Change Yourself Into Something You Love

I believe in hope. I believe that we are malleable. I know so much of our time is spent thinking somehow our bodies are changeable, but our thoughts, opinions and beliefs are not. I know that if we believe the future can be different and better than the present, we can take the steps now that allow for improvement.

 

Changing yourself is not just about you as one person. Changing yourself also means changing your organization, your interpersonal relationships, your peers.

Learning to love myself has been over two decades in the making. I spent long periods of my life trying to be what people wanted me to be rather than being who I wanted to be. I spent endless hours critiquing just about everything about myself…my intellect, my career choices, my image, my friendships and relationships with my family, my morality, my view on social norms – and so on. Extreme self-loathing coupled with depression brought me close to the edge more than once.

 

My journey to wellness is anchored in the idea of changing myself into something I love. Love does not mean absence of flaws. Love does not mean perfection. Love does not mean permanent happiness. Love is authentic acceptance.

 

Lessons I have learned that I want to share:

 

  • If you want to love yourself, surround yourself with people that love your faults, not love you in spite of them. Loving yourself does not mean being imperfect.

  • Grieve the loss of the old you when you start to change. That is who you were, not who you are or are going to become.

  • Forgive yourself for being imperfect.

  • Name the changes you want to see in yourself, to yourself. Hold yourself accountable to a timeline to make movements on those choices.

  • You can change yourself into something you love. It does not happen overnight. And coming to love yourself often means stretches of being unhappy. Paradoxical, but true.

  • Only you can change yourself into something you love. No one else will do that for you. No one else knows how to make you the person you love.

  • Avoid arrogance and conceit. Loving yourself requires being vulnerable and open. It does not mean you are the best at anything or everything.

  • Be sensitive to the critiques of others. I have learned that much of what frustrates me in others are things that I know or once knew to be true in who I am – even if they way they were manifest was different.

  • We are all afraid of rejection. Don’t be surprised if you reject yourself too. Then deliberately – even when painful – accept yourself.

  • Regardless of life circumstance, traumatic events, history, we all have the ability to recover – if we allow ourselves to regain control and find meaning to what has happened. This is not always a journey completed alone. But one of the ways in which changing yourself into something you love is helpful, is the ability to find new meaning in who you are, your resiliencies, and your remarkable ability to adapt.
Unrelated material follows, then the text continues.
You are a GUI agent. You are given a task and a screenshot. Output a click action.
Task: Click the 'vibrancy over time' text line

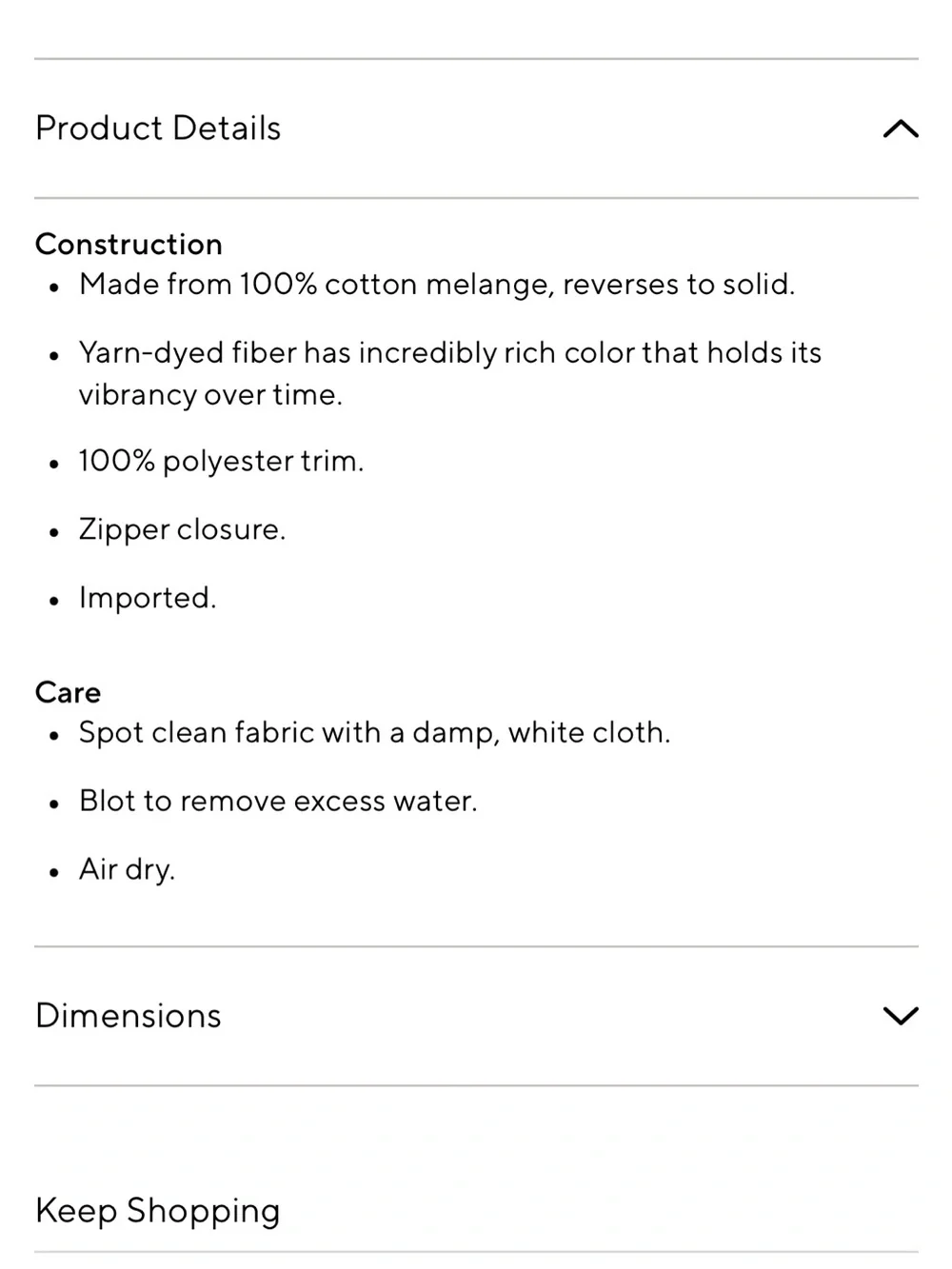click(x=210, y=395)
  • Changing yourself into something you love means confronting some of the harm you have done to others in the past and learning when and how to ask for forgiveness. Loving myself, I have quipped, means accepting that I am a recovering asshole.

  • Don’t apologize for your world view. Don’t apologize for your values and beliefs. Don’t apologize for your morals. Loving yourself is an unapologetic exercise in being who you are and need to be, not subscribing to what others try to tell you to be.